» **SUPPLIED RECORDS**
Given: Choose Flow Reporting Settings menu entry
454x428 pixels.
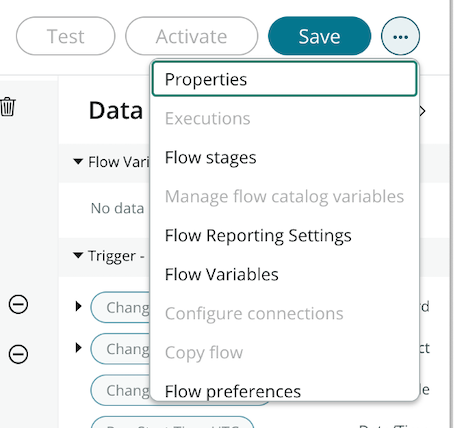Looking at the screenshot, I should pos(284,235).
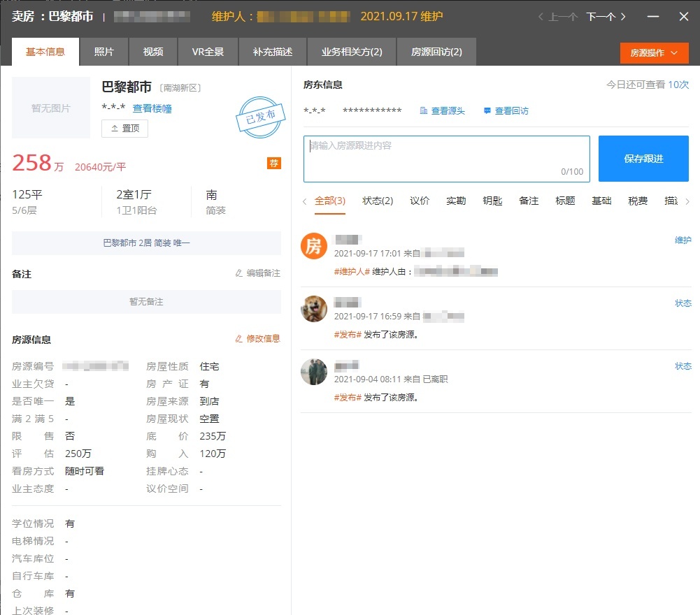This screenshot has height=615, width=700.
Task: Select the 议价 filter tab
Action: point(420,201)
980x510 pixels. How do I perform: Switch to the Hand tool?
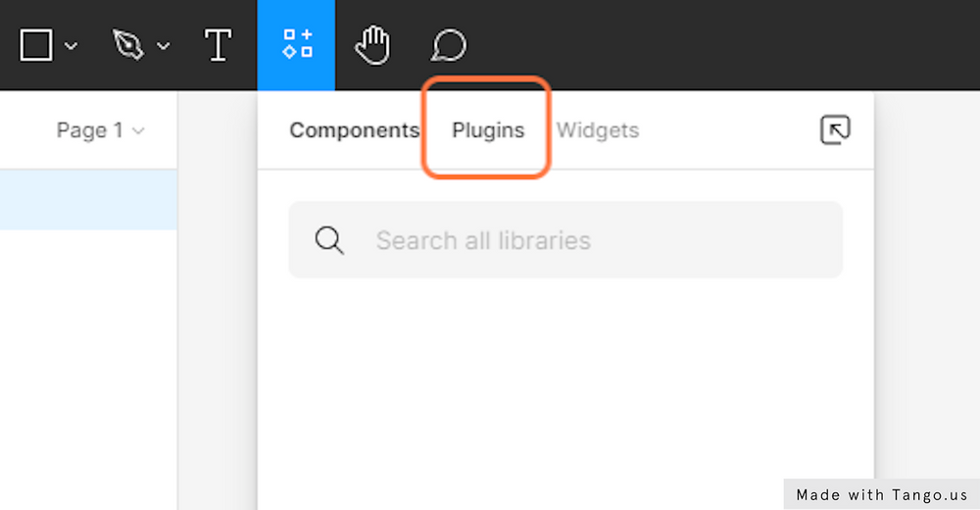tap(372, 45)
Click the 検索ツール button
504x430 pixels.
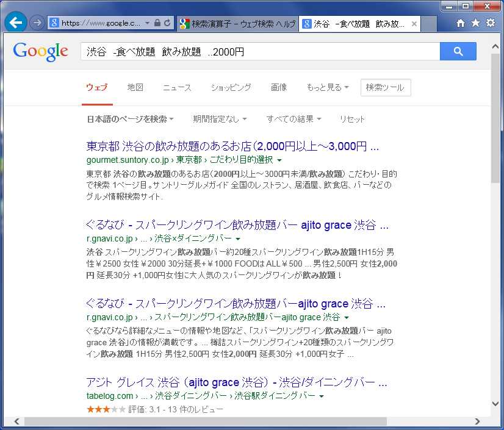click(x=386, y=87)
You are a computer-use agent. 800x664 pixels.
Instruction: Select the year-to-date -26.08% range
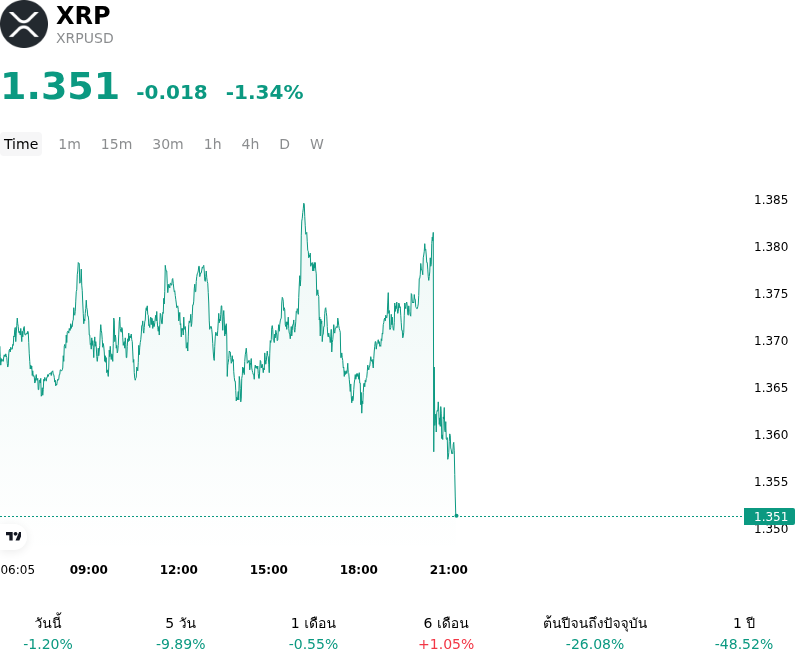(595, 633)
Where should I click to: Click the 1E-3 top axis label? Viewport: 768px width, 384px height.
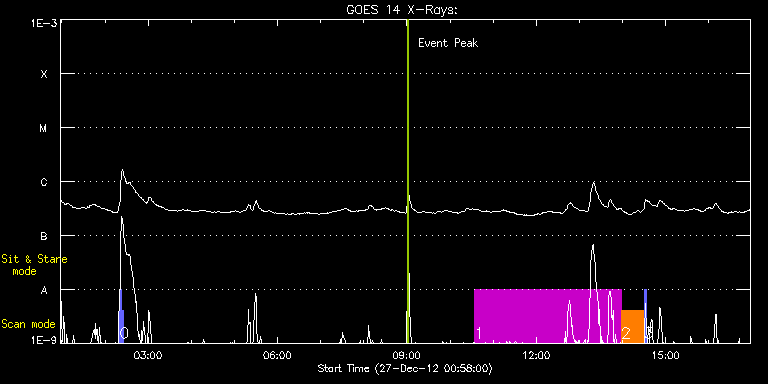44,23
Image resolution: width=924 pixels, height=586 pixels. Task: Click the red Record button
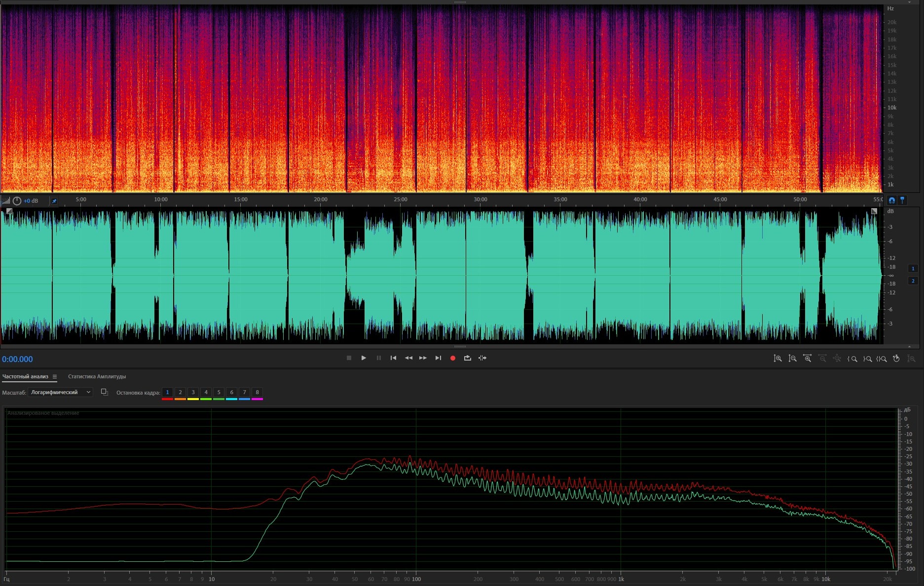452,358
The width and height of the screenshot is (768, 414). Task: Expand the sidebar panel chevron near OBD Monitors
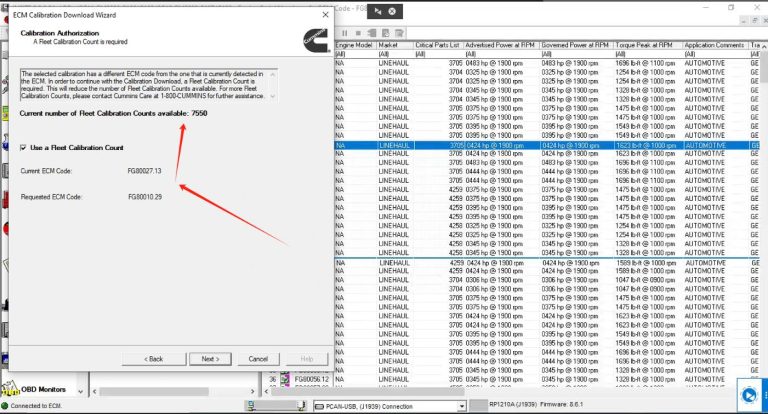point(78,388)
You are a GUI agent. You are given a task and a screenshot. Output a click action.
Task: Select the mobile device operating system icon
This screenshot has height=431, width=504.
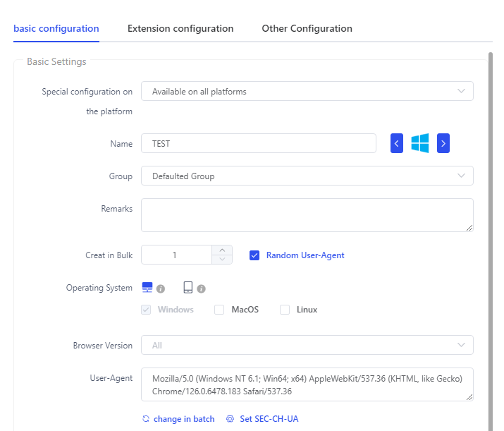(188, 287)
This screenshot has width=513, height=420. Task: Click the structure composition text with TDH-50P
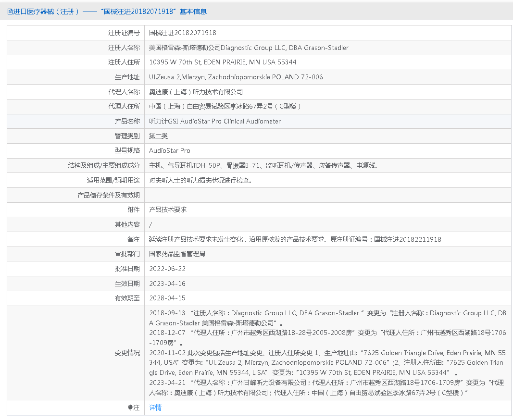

» **DESCRIPTION OF THE TASK**
Word for word, return the listing above; the pictures do not belong in the copy.

» **EXERCISE ANSWER**
Given: Choose Flow Reporting Settings menu entry
454x428 pixels.
Looking at the screenshot, I should pos(284,235).
This screenshot has height=615, width=700.
Task: Select the 议价 filter tab
Action: point(420,201)
980x510 pixels. How do I perform: Switch to the Hand tool?
tap(372, 45)
Click the 検索ツール button
504x430 pixels.
click(x=386, y=87)
You are a computer-use agent. 800x664 pixels.
Instruction: Select the year-to-date -26.08% range
(595, 633)
Where should I click to: Click the 1E-3 top axis label? Viewport: 768px width, 384px height.
44,23
Image resolution: width=924 pixels, height=586 pixels. Task: Click the red Record button
452,358
The width and height of the screenshot is (768, 414). Task: Expand the sidebar panel chevron near OBD Monitors
point(78,388)
You are a GUI agent. You are given a task and a screenshot. Output a click action.
Task: Select the mobile device operating system icon
This screenshot has height=431, width=504.
(188, 287)
This screenshot has width=513, height=420. Task: Click the structure composition text with TDH-50P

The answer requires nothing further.